Rare Polasek Bronze Remington Arms Centennial Trophy to be offered at Antique Helper Auctions
October 01, 2012 | view archive
We are pleased to offer of a rare bronze figure by noted 20th Century sculptor Albin Polasek in our October 13 Art & Antiques Auction. The sculpture, produced in 1916 to celebrate the Remington Arms Company’s Centennial Celebration, represents the company’s founder, Eliphalet Remington II.
Albin Polasek (1879-1965) was considered on of American’s most foremost sculptors of the 20th Century. Born in Czechoslovakia, he immigrated to the United States in the 1910s.
Photo Credit, left: Albin Polasek & Sculpture Gardens, Winter Park, FL
- Prix de Rome, 1910
- Paris Salon Honorable Mention, 1913
- Head of Sculpture Department, Art Institute of Chicago (1916-1946)
- Associate Member of the National Academy of Design, 1927
Large Public Works:
Theodore Thomas Memorial, 1924
Wilson Monument, 1928
Radigast and Sts Cyril and Methodius, 1931 (Czech Republic)
Mararyk Memorial, Chicago, 1941
Mother over the Word, 1942
The Remington Centenial Trophy
In 1916, The Centennial Commission of the Village of Ilion, New York commissioned noted sculptor, Albin Polasek, to produce a statue of the Remington Arms Company's founder, Eliphalet Remington II, in honor of the achievement of 100 years in business. From the clay original were produced 48 bronze statues, and one was sent to the Adjutant General of each state, from the Village of Ilion.

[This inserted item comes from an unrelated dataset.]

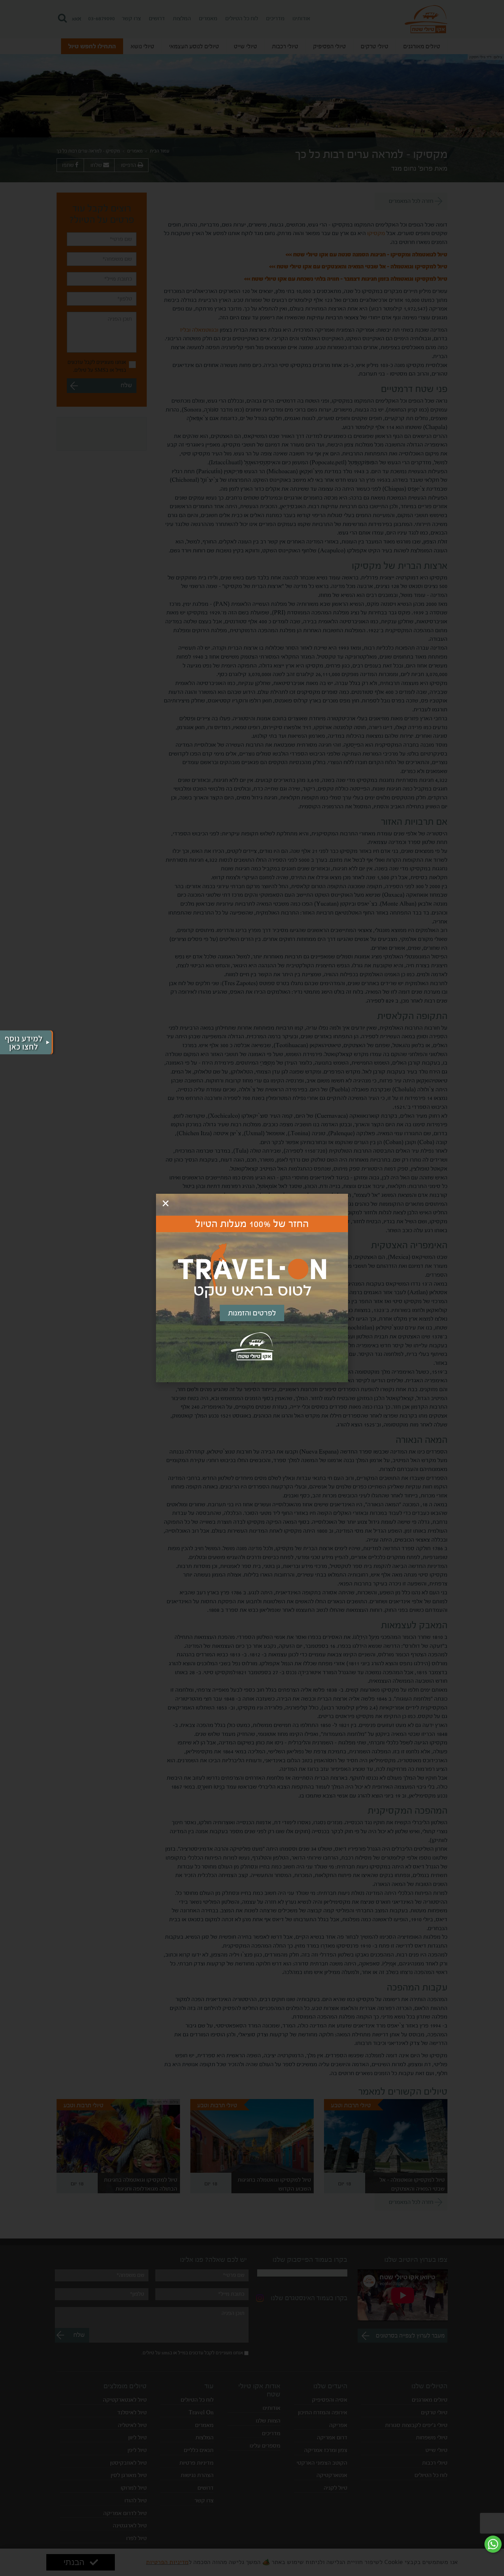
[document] (252, 1288)
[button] (165, 1203)
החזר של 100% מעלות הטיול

The plaque on each statute stated: “Presented by Citizens of Ilion, New York to Organized Militia of the U.S. for Perpetual Competition.” The original intention was that each 40lb statue would be used as an annual trophy, used to encourage rifle practice and marksmanship by the “organized militia” of each state, and be awarded annually to a winning rifle team in a special match, known as “The Remington Centennial Trophy Match.” State militias were the forerunners of the National Guard; it is possible that some Remington Centennial Trophies may still be part of some public collections, while others are held in private collections. The statue offered at Antique Helper Auctions has been in private hands for 50 years.
According to Trudy Furno, Researcher at the Albin Polasek Museum and Sculpture Gardens in Winter Park, FL, the bronze to be offered on October 13 is one of only five known examples.
Frequently mistaken to represent a Minuteman or American frontiersman Daniel Boone, one such statue has been on display at the Headquarters of the Kentucky National Guard since 1974. Another is in the Polasek Museum collection. Another, identified as Daniel Boone, sold at auction in 2001. Furno became aware of a fourth example, located in Louisiana, in June. Antique Helper’s October 13 offering brings the grand total to 5. There whereabouts of the remaining 43 examples is unknown.